Florida Legislature Plays Kick the Can with Medical Marijuana

Florida Legislature Plays Kick the Can with Medical Marijuana

In an all together disappointing but unsurprising move, the Florida Legislature closed its 2017 session without making a decision to put a medical marijuana bill into effect.  While somewhat controversial, Floridians voted overwhelmingly last November in favor of medical marijuana.  In spite of its popularity, Florida lawmakers didn’t embrace it in case it might hurt them politically (i.e. soft on drugs/crime, etc.)

A dispute over technical parts of the bill became too much for negotiators to overcome. At issue were restrictions on growers and dispensaries, a topic important to those who wanted a piece of what experts say could become a $1 billion a year market.

Now, the issue will become the problem of Florida’s Department of Health.  The state department will have to write rules by July 3 that will allow patients with debilitating illnesses to legally use to medical marijuana.

Essentially, the elected officials abdicated their responsibility to the public and kicked this particular can down the road.  While it is a complex issue that involves both state and federal laws, the people of Florida expected their elected officials to deal with this in session and not leave it to the Department of Health to clean up their mess.

The Department of Health has two months to turn placeholder rules it published in January into a thriving medical marijuana market that could grow to hundreds of thousands of patients.

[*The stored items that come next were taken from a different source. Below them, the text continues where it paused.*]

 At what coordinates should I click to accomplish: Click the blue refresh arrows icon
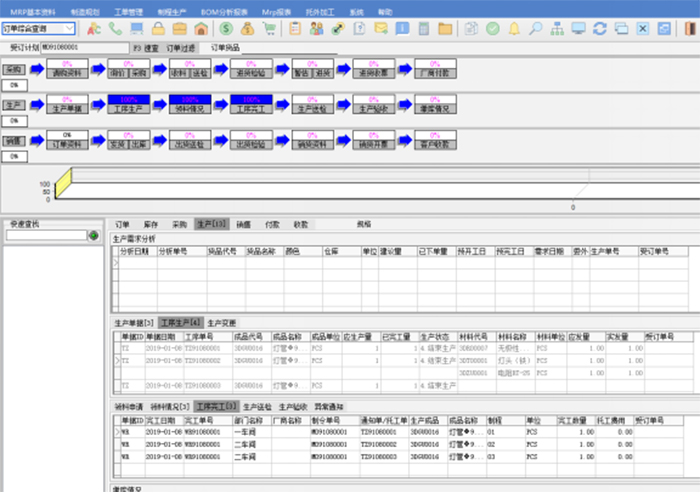(600, 29)
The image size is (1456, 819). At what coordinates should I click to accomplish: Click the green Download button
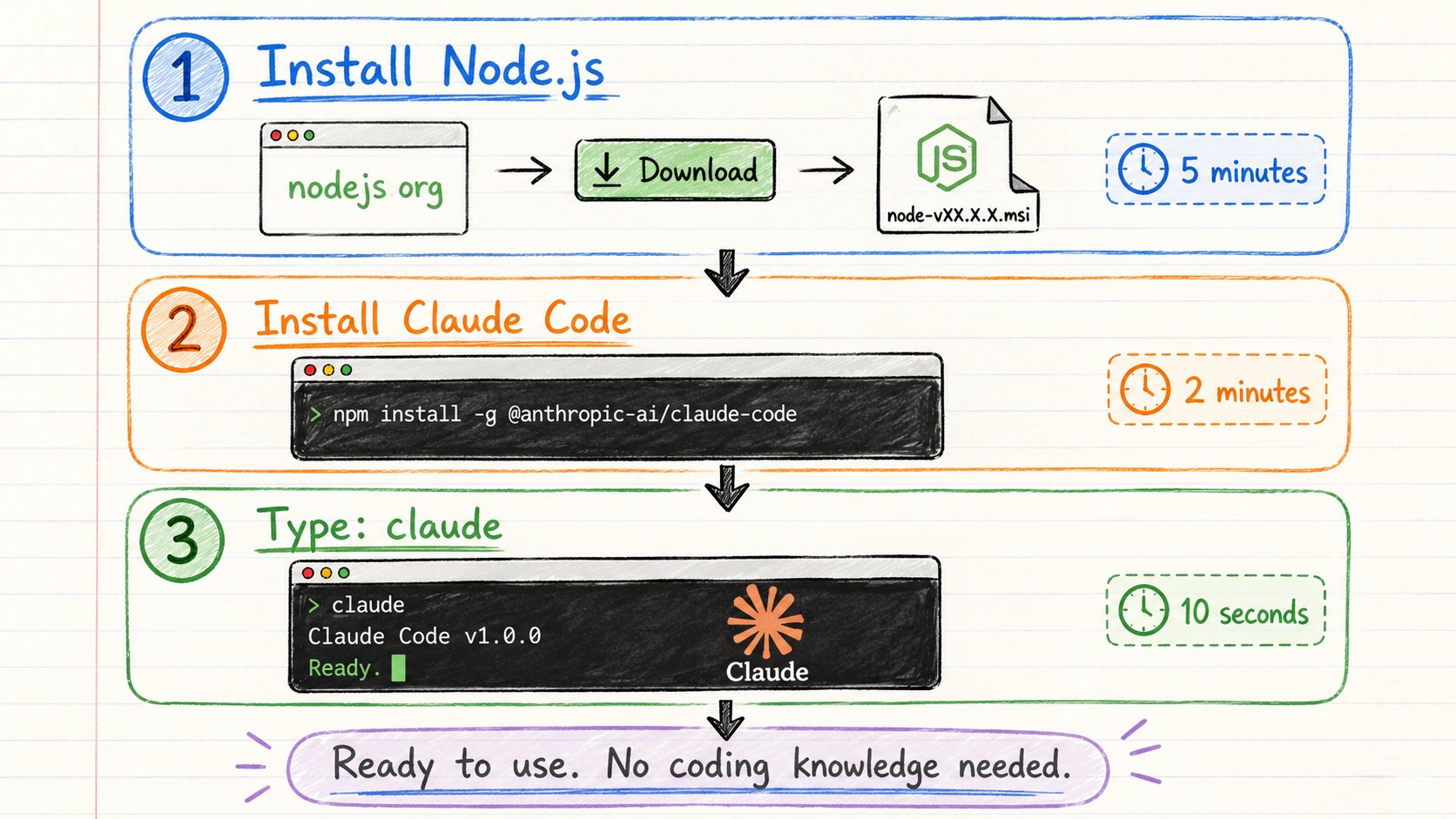(675, 171)
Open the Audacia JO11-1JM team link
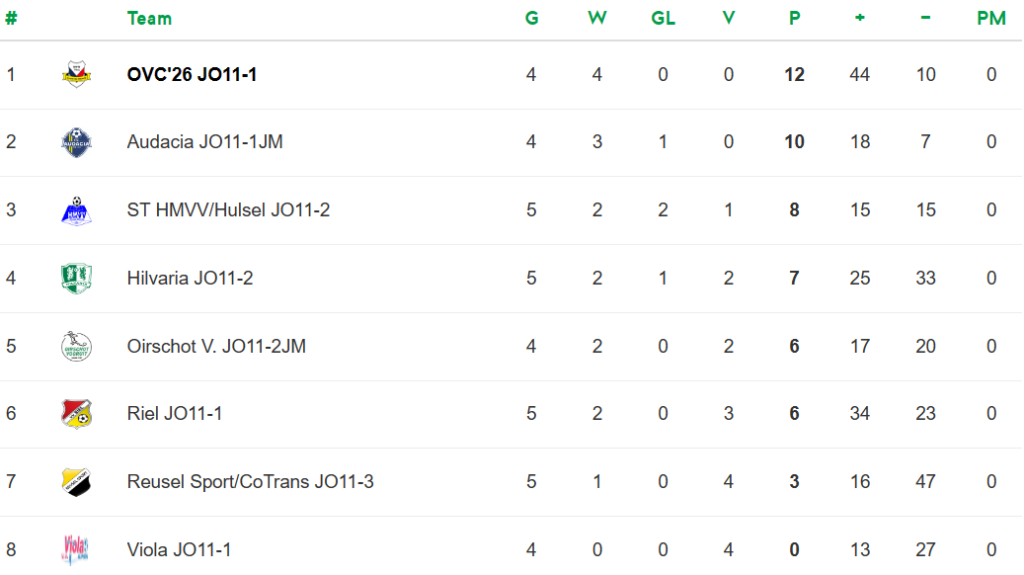The height and width of the screenshot is (575, 1024). tap(205, 142)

Department of Health officials held five public hearings around the state, but they appeared to be waiting for lawmakers to act. “We welcome that,” Christian Bax, who runs the department’s medical marijuana office, told lawmakers in January.

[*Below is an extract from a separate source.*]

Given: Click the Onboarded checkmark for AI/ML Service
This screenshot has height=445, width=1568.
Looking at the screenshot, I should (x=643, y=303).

The Department of Health rules essentially gave the whole medical marijuana marketplace to the seven growers who have already been licensed to sell low-THC cannabis to patients with severe epilepsy and cancer and full-strength marijuana to terminal patients.

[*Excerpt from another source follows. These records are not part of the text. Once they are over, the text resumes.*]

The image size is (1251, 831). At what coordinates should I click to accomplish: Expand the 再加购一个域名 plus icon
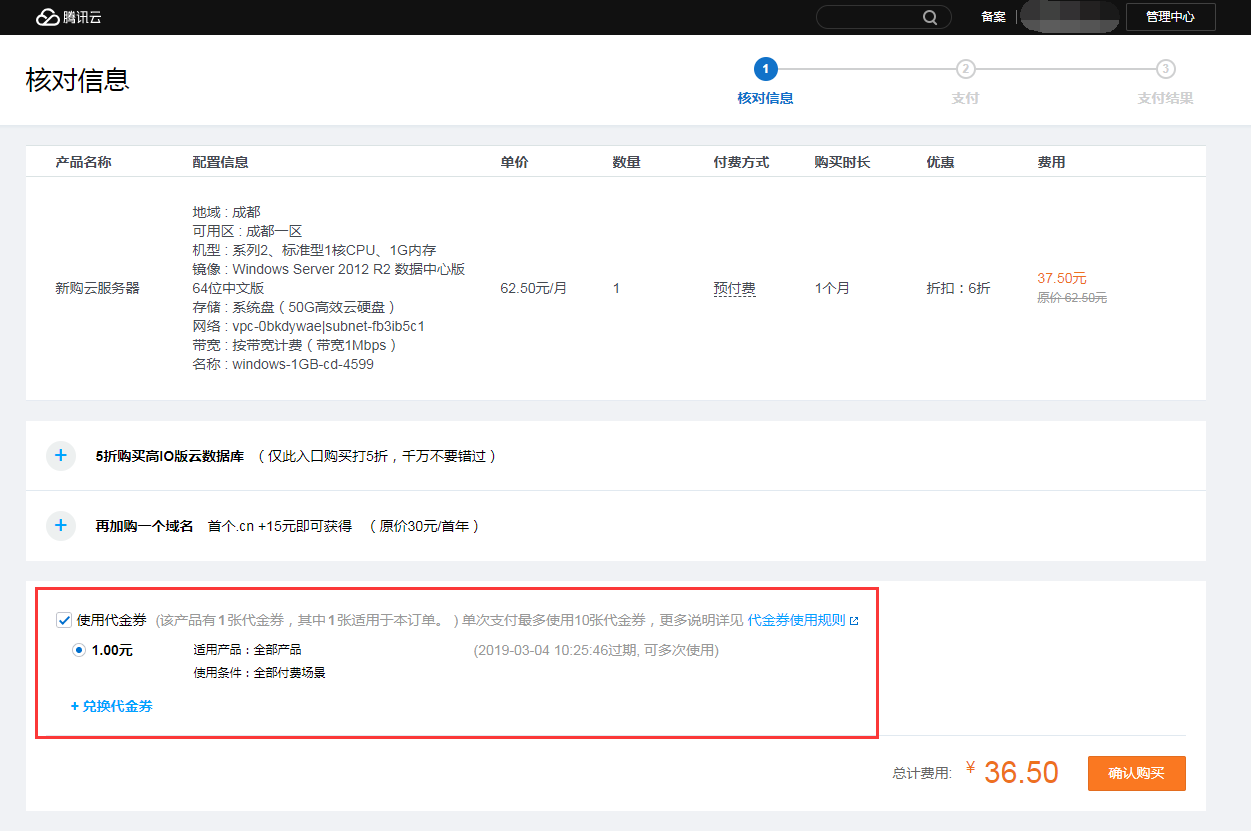pyautogui.click(x=61, y=526)
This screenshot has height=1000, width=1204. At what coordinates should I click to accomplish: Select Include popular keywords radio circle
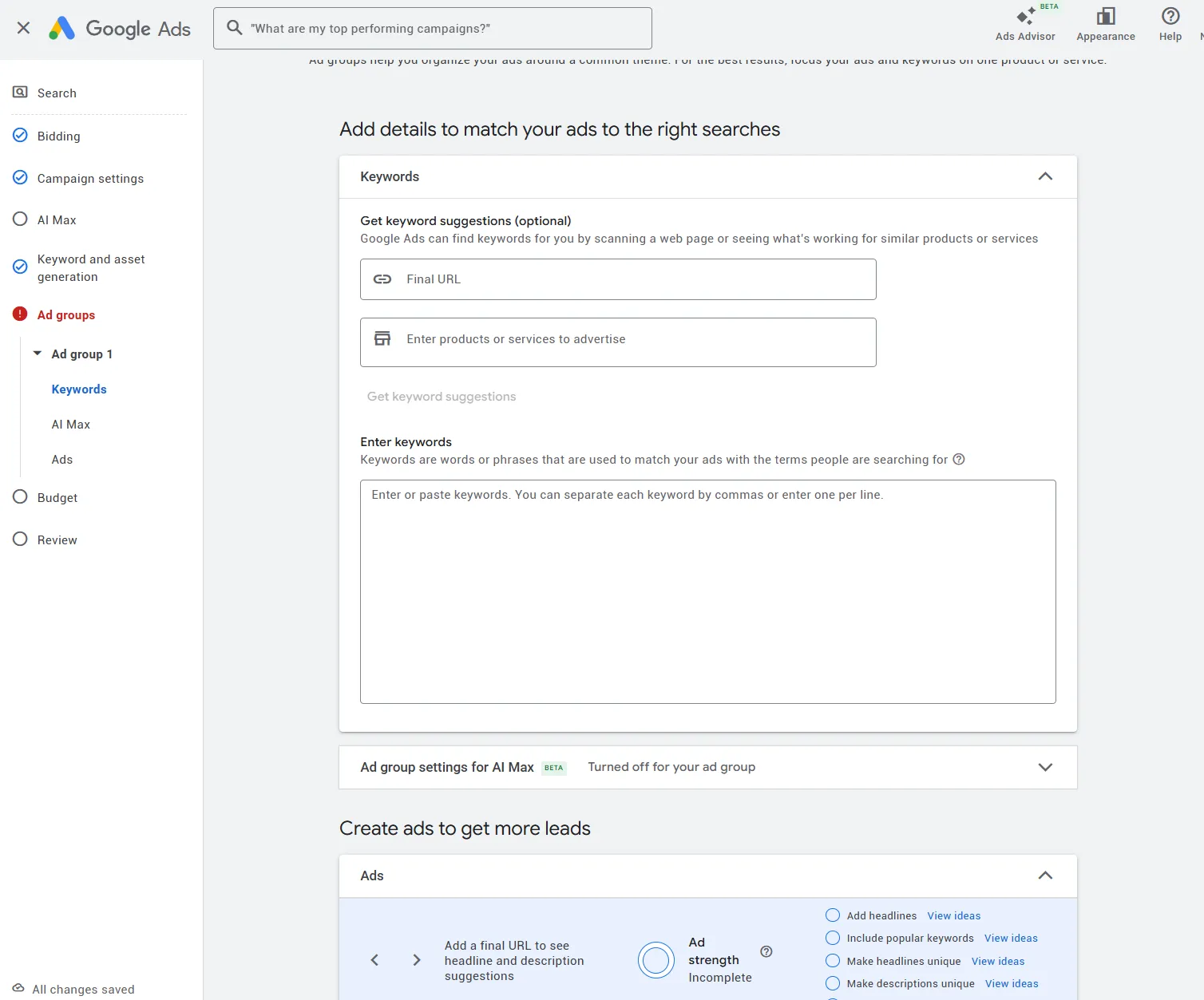833,938
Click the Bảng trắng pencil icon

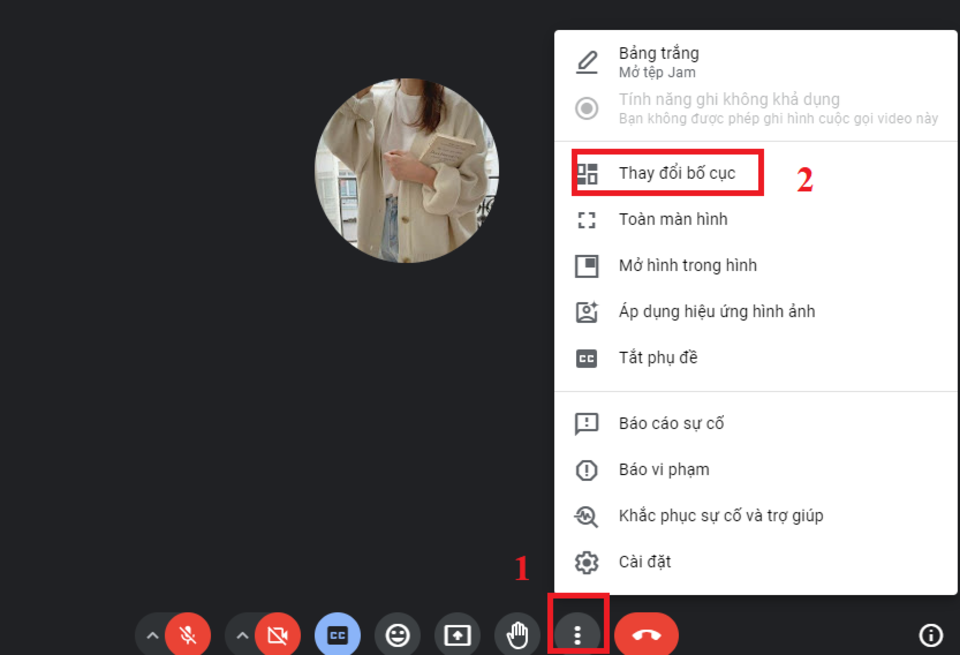[x=587, y=62]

“It would have been preferable for the Legislature to be the one to set the basic framework for how it’s implemented,” said Senate President Joe Negron, R-Stuart. “In the absence of that, I think we’ll have to rely on the Department of Health to implement it in a fair way, to make sure that there’s access.”

This is just a bad situation for those who are most vulnerable in our communities and it’s something that should have been handled by our elected officials.  If they aren’t courageous enough to handle these types of issues, why did we elect them in the first place.